= Request 1 =
In the ideation text, rewrite the paragraph that begins "In the process of ideation" as a short bulleted list that keeps its main points.
= Request 2 =
According to the opening quotation in the ideation text, what is the way to get good ideas?

= Page =
□ □ □ □
“The way to get good ideas is to get lots of ideas, and throw the bad ones away.” — Linus Pauling
In the process of ideation, the most important part is to be mindful, non-judgemental, and think of crazy/ out of the box ideas. As a moderator of an ideation session, it is very important to create a safe space for your peers, making sure that we encourage even stupid ideas so we can extract as much as we can. Make it a norm for our peers to not judge other.
Our goal is to generate as many ideas as we can, regardless of them being possible or not. Then filler out the bad ones later.
What we want to achieve from an ideation session is the green asterisk. If you judge your ideas before you share them, we will go as far as the second circle. Whereas, if we are encouraged to share all types of idea even if it’s crazy, we will go as far as the outer most circle. The green asterisk is where innovation happens.
□ □ □ □
= Data =
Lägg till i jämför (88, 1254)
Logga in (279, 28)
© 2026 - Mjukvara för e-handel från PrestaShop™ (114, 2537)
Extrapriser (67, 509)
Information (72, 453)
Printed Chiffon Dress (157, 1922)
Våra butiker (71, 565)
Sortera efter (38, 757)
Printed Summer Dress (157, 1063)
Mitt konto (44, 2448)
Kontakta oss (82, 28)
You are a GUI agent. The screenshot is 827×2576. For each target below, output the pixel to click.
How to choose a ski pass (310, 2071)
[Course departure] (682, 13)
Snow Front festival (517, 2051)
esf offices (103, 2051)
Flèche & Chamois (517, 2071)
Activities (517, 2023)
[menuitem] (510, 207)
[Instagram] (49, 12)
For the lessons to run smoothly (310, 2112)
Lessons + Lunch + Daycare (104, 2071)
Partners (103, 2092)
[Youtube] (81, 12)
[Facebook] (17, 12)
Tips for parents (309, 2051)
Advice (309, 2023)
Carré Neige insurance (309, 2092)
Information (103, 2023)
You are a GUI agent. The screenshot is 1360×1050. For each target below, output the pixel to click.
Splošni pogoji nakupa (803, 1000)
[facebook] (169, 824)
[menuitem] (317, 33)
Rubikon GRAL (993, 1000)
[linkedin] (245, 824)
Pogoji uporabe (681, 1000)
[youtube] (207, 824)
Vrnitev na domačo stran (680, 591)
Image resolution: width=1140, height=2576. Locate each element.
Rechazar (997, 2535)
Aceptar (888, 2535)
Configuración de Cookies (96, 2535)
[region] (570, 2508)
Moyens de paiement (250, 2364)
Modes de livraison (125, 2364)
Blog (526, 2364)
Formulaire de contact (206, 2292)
□ □ □ □
= Expected output 1 =
- Ideation works best when people are mindful, non-judgmental, and open to crazy, out-of-the-box ideas.
- A session moderator should create a safe space for peers and encourage even stupid ideas, to get as many ideas out as possible.
- Not judging one another should be the norm.

= Expected output 2 =
Get lots of ideas and throw the bad ones away.